Star Therapeutics has raised $125 million in new venture funding that will help propel its experimental blood disease drug through late-stage testing. 

Initially formed as a “hub-and-spoke” biotech intending to build single-drug offshoots, Star is now primarily focused on a singular program for the blood disorder Von Willebrand disease. The company spun out one subsidiary, Electra Therapeutics, and has taken its top program, VGA039, from preclinical development to a Phase 3 trial, according to CEO and founder Adam Rosenthal.

Von Willebrand disease is the most common bleeding disorder, affecting up to 1% of the U.S. population, according to the Centers for Disease Control and Prevention. Like hemophilia, the disease prevents the blood from clotting properly, leading to frequent bleeding episodes that can “be really severe and disruptive to daily life,” Rosenthal said.  

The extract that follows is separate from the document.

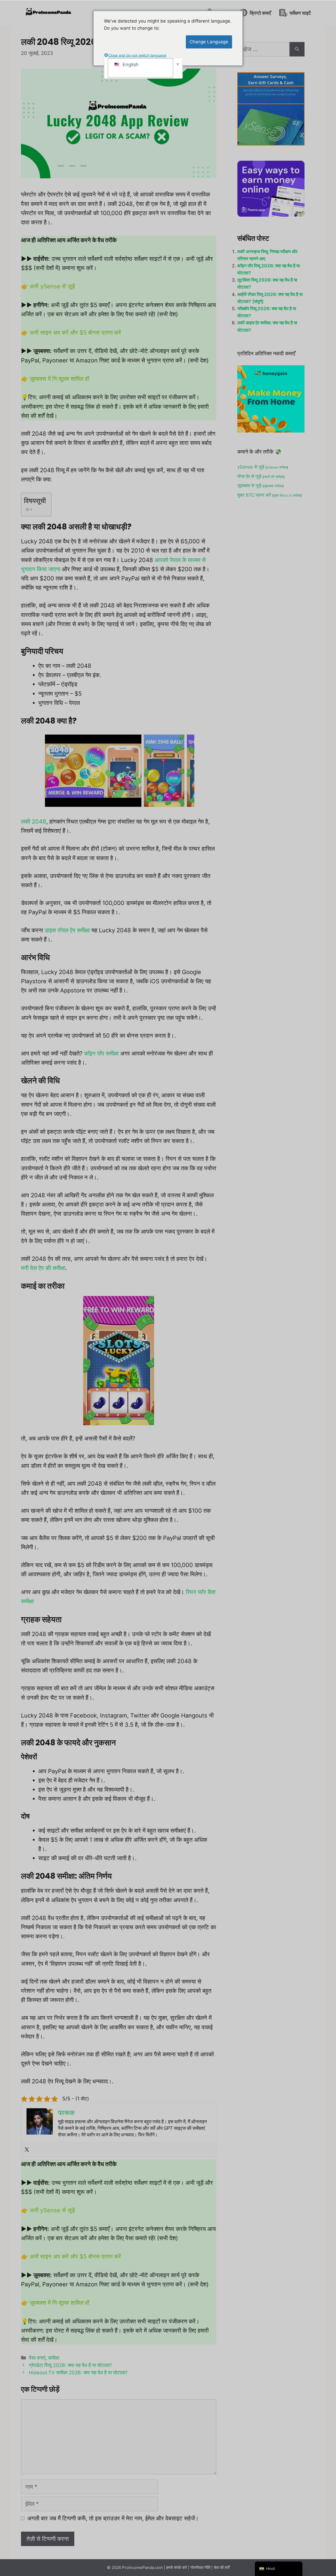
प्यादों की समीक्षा (273, 477)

The treatment landscape for hemophilia has changed dramatically in recent years with the introduction of more convenient and longer-lasting preventive therapies. But innovation has moved more slowly in Von Willebrand, which is still largely treated with replacement clotting factors that require frequent infusions or injections. 

The pace appears to be picking up, however. The Food and Drug Administration expanded the use of a Takeda drug for Von Willebrand in September. Star’s VGA039 is in advanced testing, as is Roche’s hemophilia drug Hemlibra. Privately held Hemab Therapeutics has a therapy in early development, too.

“There hasn't been any innovation because there hasn't been that recognition of the disease burden and the market potential, and I think now that is starting to change,” Rosenthal said.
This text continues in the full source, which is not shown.